In rebuilding community, or a common life, Christians and churches can play a huge part–provided they understand the Bible’s teachings on the matter, and provided they are prepared to be patient.  Many years ago we were introduced to the remarkable ministry of John and Vera Mae Perkins of Mississippi.  Chuck Colson describes their life and influence:

John (Perkins) grew up picking cotton in Mississippi, suffered beatings during the civil rights movement, and then founded Voice of Calvary ministry in Mendenhall and Jackson, Mississippi.  Today these ministry have grown to including housing rehabilitation, a thrift store, job training, a school, day care, a food co-op, and a medical centre.  The Perkins’s model of Christian community development is now being imitated across the country.

In recent years, John and Vera Mae have taken their vision to the drug-infested northwest corner of Pasadena, California.  The first time I visited the Perkins’s new home, I saw drug dealers on the street outside, pulling up in their limousines to do street-corner deals amid the garbage and litter.  I prayed with John and Vera Mae in their livng room, sitting by a window that still had a bullet hole from a drive-by shooting.
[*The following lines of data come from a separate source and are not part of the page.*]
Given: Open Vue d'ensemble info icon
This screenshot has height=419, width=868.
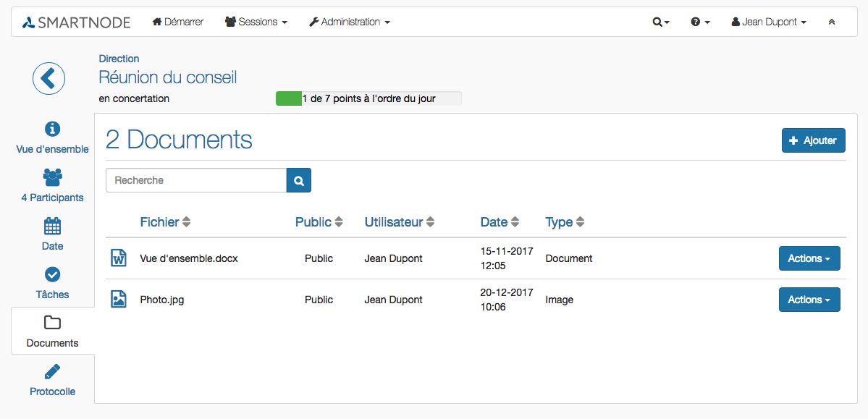Looking at the screenshot, I should point(52,129).
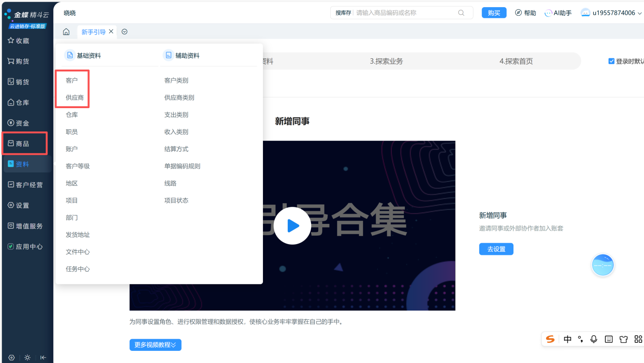
Task: Collapse the sidebar with the arrow icon
Action: (43, 358)
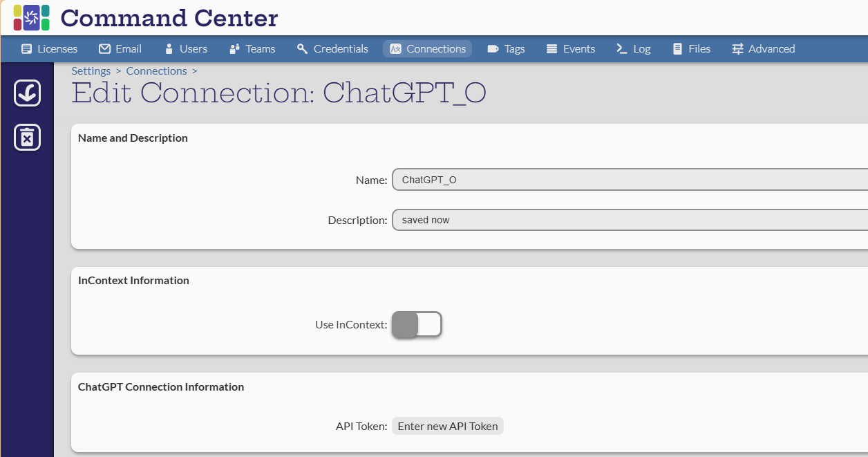Click the save connection icon in sidebar

click(27, 93)

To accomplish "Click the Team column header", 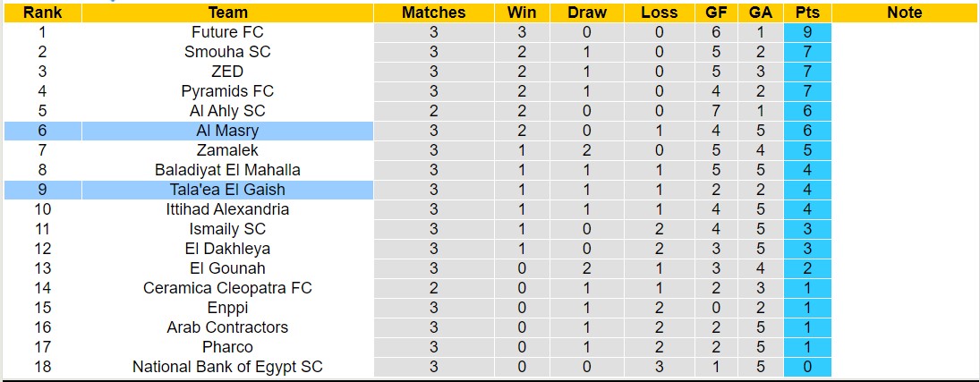I will point(227,13).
But within months, the Perkinses had turned their backyard into a play area where the neighbourhood kids could play safely and listen to Bible stories.  Soon they bought up adjoining properties and renovated them; they opened a youth centre and additional family services.  They encouraged other Christians to buy properties close by and open related ministries.  Over time, the drug dealers disappeared, crime abated, and children were playing in their front yards once more.  When I returned for another visit, I could not believe the transformation.   [Charles Colson and Nancy Pearcey, How Now Shall We Live? (Wheaton, Ill.: Tyndale House Publishers, Inc., 1999), p. 371f.]